No adequate estimate of Tennyson's work can be made in the small space
allotted to this article. All that can be done is to mention a few of
his best works and to quote a few of his stirring lines. If the reader
will study these poems he will be pretty sure to read more of
Tennyson. To my mind, _Locksley Hall_ is Tennyson's finest poem, as
true to-day as when it was written seventy years ago. The long,
rolling, trochaic verse, like the billows on the coast that it
pictures, suits the thought. The poem is the passionate lament of a
returned soldier from India over the mercenary marriage of the cousin
whom he loved. Here are a few of the lines that will never die:
Many a night I saw the Pleiades, rising through the mellow shade,
Glitter like a swarm of fireflies tangled in a silver braid.

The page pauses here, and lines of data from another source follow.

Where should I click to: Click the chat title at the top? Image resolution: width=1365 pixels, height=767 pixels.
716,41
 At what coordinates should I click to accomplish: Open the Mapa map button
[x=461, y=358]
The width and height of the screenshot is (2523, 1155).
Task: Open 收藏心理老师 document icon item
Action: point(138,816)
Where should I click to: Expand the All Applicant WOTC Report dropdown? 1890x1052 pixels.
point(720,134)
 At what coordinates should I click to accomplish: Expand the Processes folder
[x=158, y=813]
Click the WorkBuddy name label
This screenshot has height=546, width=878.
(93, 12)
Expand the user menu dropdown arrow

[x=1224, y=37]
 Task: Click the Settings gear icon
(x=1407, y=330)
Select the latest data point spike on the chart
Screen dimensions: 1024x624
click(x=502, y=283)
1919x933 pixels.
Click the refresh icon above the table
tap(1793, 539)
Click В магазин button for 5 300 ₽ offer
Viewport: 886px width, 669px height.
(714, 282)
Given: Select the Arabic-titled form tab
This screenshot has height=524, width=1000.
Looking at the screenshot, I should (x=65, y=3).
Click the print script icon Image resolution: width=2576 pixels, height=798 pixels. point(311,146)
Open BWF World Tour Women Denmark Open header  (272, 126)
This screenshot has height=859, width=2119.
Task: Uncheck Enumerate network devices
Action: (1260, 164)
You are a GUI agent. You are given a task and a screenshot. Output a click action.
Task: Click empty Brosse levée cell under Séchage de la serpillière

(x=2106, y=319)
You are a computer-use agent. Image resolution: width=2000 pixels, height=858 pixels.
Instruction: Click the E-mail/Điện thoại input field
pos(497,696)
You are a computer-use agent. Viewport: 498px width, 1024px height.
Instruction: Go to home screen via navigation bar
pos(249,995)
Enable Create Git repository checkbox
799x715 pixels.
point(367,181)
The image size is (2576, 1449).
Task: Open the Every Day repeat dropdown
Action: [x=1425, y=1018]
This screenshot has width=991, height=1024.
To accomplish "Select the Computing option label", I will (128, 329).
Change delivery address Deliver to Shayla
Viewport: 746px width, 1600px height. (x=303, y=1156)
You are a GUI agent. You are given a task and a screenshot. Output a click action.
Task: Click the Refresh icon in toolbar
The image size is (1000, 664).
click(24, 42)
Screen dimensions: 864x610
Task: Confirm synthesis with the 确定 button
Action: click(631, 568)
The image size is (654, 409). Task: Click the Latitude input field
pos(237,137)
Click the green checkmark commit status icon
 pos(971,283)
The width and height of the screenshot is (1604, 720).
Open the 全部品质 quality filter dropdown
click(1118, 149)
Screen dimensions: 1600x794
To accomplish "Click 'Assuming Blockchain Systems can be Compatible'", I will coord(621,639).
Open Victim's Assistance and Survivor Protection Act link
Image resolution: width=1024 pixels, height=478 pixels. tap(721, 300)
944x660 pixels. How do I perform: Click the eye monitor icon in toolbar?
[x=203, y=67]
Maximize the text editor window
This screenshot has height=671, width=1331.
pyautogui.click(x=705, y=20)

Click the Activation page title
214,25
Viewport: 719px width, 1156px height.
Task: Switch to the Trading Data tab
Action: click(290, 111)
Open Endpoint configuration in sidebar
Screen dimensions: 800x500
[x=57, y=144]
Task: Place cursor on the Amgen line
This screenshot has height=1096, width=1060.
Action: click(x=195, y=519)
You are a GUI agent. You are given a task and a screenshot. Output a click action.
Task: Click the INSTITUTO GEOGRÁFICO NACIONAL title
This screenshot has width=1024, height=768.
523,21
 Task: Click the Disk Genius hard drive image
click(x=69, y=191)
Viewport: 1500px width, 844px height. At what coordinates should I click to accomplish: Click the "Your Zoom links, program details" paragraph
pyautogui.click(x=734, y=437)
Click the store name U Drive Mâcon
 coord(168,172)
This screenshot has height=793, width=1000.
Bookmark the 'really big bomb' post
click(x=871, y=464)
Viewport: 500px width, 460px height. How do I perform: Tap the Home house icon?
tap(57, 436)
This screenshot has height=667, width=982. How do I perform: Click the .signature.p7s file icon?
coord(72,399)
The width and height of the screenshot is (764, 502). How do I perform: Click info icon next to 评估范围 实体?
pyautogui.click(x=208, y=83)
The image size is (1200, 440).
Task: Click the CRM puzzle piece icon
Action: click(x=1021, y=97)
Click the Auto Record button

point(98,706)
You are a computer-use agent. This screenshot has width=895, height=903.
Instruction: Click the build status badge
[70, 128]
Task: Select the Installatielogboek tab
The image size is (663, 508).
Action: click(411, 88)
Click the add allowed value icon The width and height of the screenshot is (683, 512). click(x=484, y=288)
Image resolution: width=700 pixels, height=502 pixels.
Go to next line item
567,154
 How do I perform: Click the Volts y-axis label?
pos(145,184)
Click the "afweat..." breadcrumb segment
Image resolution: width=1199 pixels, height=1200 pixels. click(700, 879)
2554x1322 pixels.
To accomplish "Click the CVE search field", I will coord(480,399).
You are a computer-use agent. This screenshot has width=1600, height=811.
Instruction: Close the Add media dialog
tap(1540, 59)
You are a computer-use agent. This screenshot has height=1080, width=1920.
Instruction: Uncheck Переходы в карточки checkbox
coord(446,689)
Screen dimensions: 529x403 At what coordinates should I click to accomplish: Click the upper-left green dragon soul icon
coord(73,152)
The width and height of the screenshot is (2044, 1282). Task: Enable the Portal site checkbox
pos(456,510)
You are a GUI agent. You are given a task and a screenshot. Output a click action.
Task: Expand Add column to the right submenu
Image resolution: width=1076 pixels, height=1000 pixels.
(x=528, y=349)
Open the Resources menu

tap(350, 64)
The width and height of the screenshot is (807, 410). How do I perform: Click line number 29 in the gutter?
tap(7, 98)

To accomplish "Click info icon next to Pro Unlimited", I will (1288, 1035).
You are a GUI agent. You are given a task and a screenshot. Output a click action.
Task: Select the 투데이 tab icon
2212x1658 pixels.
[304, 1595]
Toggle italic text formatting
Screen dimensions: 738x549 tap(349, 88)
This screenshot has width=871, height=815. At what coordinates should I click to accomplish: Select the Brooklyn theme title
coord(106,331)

Love took up the harp of Life, and smote on all the chords with might;
Smote the chord of Self, that, trembling, pass'd in music out of sight.
Cursed be the sickly forms that err from honest Nature's rule!
Cursed be the gold that gilds the straiten'd forehead of a fool!
Comfort? Comfort scorn'd of devils! this is truth the poet sings,
That a sorrow's crown of sorrow is remembering happier things.
But the jingling of the guinea helps the hurt that Honor feels,
And the nations do but murmur, snarling at each other's heels.
Mated with a squalid savage--what to me were sun or clime?
I the heir of all the ages in the foremost files of time.